WHAT NEEDS TO BE DONE – Before you reproduce the entries that follow, strip out any image they contain and keep the rest exact.

MATERIAL FOR THIS EXERCISE –
----

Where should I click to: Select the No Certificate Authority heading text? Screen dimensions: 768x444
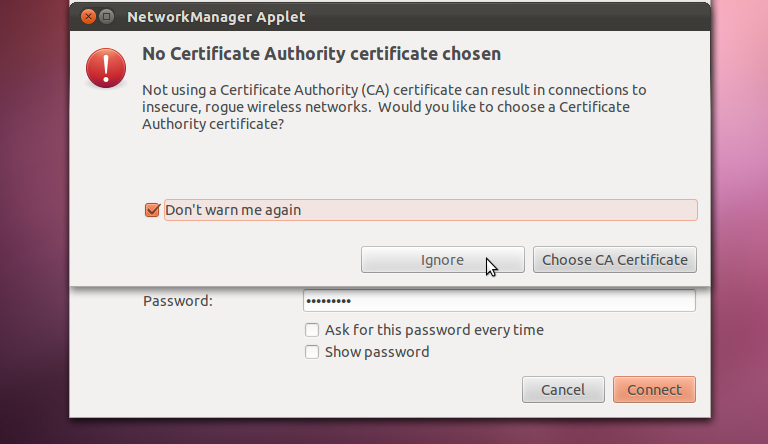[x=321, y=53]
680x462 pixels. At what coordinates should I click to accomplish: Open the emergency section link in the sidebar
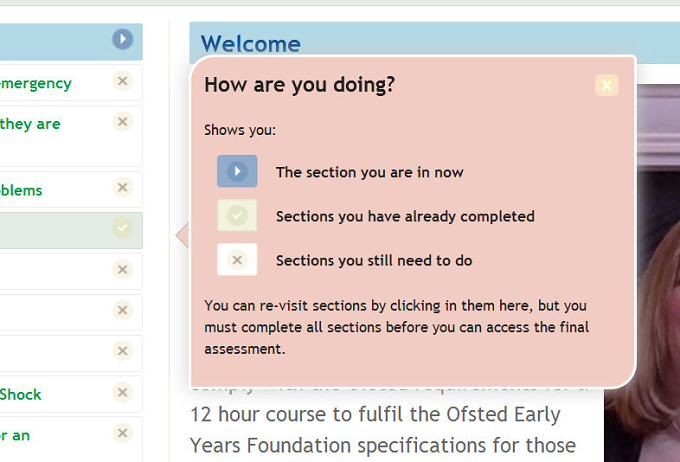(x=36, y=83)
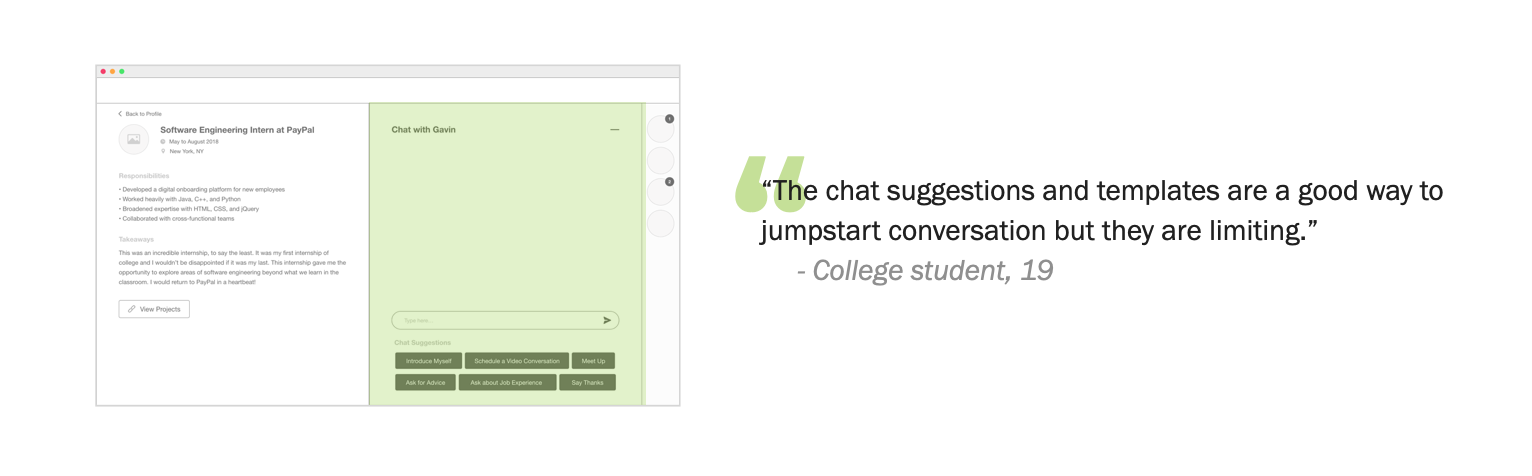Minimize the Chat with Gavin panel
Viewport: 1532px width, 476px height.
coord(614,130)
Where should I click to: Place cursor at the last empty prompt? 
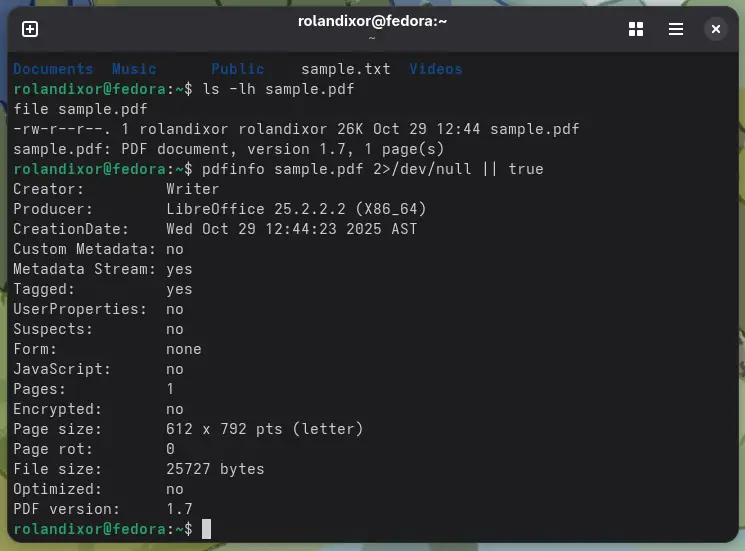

----

PROBLEM SOLUTION –
Where should I click to: Select the No Certificate Authority heading text? Screen dimensions: 768x444
[x=321, y=53]
680x462 pixels. At what coordinates should I click to accomplish: Open the emergency section link in the sidebar
(x=36, y=83)
Minimize the Chat with Gavin panel
Viewport: 1532px width, 476px height.
coord(614,130)
Where should I click to: Place cursor at the last empty prompt? 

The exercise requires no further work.